»»

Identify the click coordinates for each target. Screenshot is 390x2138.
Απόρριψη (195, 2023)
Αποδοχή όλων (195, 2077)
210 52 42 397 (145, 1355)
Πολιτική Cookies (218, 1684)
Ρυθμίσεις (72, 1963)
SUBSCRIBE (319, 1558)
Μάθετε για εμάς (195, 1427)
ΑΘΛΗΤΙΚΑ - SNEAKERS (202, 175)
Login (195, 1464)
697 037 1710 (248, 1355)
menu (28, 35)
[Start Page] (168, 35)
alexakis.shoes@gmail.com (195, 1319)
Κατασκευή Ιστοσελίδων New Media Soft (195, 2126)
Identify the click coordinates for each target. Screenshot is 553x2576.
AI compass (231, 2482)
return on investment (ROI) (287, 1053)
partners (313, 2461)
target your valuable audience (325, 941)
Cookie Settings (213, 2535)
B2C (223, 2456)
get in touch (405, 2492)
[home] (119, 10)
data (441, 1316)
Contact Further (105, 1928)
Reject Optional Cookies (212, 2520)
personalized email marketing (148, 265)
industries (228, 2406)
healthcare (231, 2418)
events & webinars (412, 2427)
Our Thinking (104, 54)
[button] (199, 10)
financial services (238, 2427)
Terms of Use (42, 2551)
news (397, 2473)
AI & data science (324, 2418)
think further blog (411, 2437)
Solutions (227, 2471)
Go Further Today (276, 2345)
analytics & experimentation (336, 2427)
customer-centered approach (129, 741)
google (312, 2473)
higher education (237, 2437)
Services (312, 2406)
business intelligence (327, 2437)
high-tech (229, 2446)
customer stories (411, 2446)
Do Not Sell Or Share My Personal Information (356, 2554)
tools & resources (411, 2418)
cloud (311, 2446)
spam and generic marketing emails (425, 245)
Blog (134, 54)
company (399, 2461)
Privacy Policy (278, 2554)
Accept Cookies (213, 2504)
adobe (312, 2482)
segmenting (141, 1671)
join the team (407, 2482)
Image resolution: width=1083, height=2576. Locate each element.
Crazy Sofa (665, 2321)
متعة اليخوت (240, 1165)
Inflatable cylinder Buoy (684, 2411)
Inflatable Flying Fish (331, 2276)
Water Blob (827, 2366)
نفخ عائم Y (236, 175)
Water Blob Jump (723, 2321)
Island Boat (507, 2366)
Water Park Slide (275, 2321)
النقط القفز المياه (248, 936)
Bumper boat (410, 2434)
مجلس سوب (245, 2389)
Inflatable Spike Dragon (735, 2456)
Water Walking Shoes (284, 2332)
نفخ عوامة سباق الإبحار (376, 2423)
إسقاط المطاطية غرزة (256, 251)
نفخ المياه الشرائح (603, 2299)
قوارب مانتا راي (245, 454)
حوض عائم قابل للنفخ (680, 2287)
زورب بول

««

WHAT IS EXPECTED »
Using the material above, copy every line in which the string "Inflatable" occurs.

SOLUTION TO THE EXERCISE »
Inflatable cylinder Buoy (684, 2411)
Inflatable Flying Fish (331, 2276)
Inflatable Spike Dragon (735, 2456)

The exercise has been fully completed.